Maryland House and Senate members, the majority of whom are Democrats, voted April 9 to override Republican Gov. Larry Hogan's veto of House Bill 937, the Abortion Care Access Act

Among other things, the act establishes an “Abortion Care Clinical Training Program” to “protect access to abortion care by ensuring that there are a sufficient number of health professionals to provide abortion care.” 

Maryland’s Department of Health, the bill reads, will contract with a nonprofit coordinating organization to administer the program and grants for “abortion care training programs” at at least two community-based provider sites.

This organization will support “abortion care clinicial training” to “qualified providers” — providers who are broadly defined as any physician, nurse practitioner, nurse-midwife, licensed certified midwife, physician assistant, or any other individual who is “licensed, certified, or authorwise authorized by law to practice in the state” and “for whom the performance of an abortion is within the scope of the individuals’ license or certification.”

Each fiscal year, the act reads, the governor must allot $3.5 million in the state’s budget to this program.

The legislation comes as the Supreme Court prepares to issue a ruling in Dobbs v. Jackson Women’s Health Organization, a case that directly challenges Roe v. Wade, which legalized abortion nationwide in 1973. If Roe is overturned, abortion law could be left up to each state.

“Abortion activists in the Maryland Democrat Caucuses are no longer pretending that they want abortion to be safe, legal and rare. They only care that abortion is legal and lucrative,” Bogley told CNA, before later adding, “So the question for Maryland voters is why should we be forced to pay for abortions under Medicaid or through higher health insurance premiums?”

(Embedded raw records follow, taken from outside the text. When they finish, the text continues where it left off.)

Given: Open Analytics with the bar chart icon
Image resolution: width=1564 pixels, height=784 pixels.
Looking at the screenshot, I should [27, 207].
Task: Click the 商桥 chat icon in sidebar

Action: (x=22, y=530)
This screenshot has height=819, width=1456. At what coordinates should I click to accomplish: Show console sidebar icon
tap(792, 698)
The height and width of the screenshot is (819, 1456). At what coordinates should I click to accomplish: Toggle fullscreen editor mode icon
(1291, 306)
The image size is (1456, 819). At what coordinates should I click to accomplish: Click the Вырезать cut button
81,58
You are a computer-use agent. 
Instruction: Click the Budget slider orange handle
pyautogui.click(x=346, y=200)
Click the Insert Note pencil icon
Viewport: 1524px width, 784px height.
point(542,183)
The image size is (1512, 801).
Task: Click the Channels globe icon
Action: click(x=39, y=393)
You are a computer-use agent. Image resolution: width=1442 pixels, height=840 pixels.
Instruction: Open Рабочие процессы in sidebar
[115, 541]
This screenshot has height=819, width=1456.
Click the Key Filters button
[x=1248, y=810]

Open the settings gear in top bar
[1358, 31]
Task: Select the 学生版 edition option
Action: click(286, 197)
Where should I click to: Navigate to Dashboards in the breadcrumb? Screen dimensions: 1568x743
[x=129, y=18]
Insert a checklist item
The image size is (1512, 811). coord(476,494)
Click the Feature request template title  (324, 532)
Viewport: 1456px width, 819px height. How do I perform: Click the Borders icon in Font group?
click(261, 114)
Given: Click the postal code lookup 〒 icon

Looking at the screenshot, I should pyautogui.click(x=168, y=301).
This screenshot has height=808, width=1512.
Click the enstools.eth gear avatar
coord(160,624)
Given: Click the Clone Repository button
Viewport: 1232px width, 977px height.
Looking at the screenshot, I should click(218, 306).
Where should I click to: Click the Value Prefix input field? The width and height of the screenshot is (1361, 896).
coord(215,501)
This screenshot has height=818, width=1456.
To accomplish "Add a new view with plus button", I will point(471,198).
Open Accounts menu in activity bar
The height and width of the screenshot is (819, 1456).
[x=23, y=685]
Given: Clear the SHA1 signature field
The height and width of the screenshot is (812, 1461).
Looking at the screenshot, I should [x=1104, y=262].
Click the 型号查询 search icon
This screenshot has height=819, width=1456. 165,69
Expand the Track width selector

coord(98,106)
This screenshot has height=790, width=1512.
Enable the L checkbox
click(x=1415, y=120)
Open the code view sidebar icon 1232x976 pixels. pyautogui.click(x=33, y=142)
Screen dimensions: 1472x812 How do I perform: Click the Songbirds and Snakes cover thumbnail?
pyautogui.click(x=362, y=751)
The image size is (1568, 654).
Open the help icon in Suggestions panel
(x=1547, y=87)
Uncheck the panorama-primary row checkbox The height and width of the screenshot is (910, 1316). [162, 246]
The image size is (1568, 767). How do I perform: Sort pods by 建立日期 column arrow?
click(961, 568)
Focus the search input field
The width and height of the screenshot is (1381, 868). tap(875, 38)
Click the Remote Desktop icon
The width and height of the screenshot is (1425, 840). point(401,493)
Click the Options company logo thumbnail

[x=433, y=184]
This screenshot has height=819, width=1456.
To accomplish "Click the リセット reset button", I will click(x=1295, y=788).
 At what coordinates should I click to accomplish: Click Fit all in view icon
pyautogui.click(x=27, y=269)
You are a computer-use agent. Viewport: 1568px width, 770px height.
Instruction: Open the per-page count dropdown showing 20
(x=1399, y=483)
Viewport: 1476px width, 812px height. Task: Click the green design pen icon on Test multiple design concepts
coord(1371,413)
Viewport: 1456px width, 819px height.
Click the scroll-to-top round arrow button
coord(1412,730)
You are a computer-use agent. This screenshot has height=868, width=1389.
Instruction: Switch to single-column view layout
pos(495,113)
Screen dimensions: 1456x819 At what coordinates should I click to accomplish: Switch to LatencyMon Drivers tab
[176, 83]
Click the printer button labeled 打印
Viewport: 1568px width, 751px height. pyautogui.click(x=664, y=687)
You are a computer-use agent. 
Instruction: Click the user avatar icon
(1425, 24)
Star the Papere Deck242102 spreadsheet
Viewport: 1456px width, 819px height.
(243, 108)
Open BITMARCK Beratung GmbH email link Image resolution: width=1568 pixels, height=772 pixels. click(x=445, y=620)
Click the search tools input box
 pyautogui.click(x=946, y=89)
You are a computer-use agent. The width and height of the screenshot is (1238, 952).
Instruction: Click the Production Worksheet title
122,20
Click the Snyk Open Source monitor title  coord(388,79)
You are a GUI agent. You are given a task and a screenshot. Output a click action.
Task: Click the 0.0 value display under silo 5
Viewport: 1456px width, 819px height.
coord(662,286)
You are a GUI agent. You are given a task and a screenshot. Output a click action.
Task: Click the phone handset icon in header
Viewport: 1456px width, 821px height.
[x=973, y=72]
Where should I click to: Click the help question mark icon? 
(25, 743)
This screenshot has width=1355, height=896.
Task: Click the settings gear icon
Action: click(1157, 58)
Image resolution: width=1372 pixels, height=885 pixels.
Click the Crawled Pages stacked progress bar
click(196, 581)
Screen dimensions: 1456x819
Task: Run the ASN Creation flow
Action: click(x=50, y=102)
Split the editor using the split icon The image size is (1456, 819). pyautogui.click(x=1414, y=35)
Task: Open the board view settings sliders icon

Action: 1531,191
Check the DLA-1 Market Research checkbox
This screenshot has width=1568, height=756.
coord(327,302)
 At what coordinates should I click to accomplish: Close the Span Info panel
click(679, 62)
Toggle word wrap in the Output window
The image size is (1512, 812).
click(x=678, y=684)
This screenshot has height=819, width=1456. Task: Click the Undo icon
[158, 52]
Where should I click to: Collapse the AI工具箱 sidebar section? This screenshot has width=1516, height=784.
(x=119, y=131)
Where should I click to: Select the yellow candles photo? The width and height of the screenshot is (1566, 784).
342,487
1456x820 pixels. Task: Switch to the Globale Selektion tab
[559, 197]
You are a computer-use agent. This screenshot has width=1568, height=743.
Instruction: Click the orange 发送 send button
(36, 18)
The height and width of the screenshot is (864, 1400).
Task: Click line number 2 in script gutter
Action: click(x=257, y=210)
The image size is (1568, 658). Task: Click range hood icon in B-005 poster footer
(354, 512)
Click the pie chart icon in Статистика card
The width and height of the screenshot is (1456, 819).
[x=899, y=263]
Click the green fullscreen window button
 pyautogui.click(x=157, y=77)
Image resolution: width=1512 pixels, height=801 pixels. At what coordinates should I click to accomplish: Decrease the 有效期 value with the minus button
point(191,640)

Abortion insurance coverage 

The act instructs insurers, nonprofit health service plans, and health maintanence organizations providing labor and delivery coverage under state policies or contracts to cover “abortion care services" without “a deductible, co-insurance, co-payment, or any other cost-sharing requirement.”

Abortion for minors

The act states that a “qualified provider” may not perform an abortion on an unmarried minor unless the provider gives notice to the parent or guardian, with broad exceptions. The provider is not required to give notice if the minor does not live with the parent or guardian, or if “a reasonable effort to give notice to a parent or guardian is unsuccessful.”

A qualified provider may also refrain from giving notice if it might lead to physical or emotional abuse of the minor, if the minor is “mature and and capable of giving informed consent to an abortion,” or if such notice would “not be in the best interest of the minor.”

Unborn viability 

The act defines “viable” as “that stage when, in the best clinic judgment of the qualified provider . . . there is a reasonable likelihood” that an unborn baby could survive outside the womb.

The state cannot prohibit a woman from obtaining an abortion before her unborn baby reaches viability, or at any point in pregnancy if it is necesary for her life or health or if her baby “is affected by genetic defect or serious deformity or abnormality,” the act says.

How many states are doing this?

According to the Guttmacher Institute, a reproductive research organization once associated with Planned Parenthood, 36 states currently require abortion to be performed by a licensed pysician. 

That includes four states where abortion must be performed by a licensed physician, but only for surgical abortion (versus abortion by pill): New Jersey, New Mexico, New York, and Rhode Island. In Mississippi, the law limits abortion provision to OB/GYNs.

The group listed Washington, D.C. and 14 states as not requiring a licensed physician: California, Colorado, Connecticut, Hawaii, Illinois, Maine, Massachusetts, Montana, New Hampshire, Oregon, Vermont, Virginia, Washington, and West Virginia. 

Beginning in July, that list will include Maryland.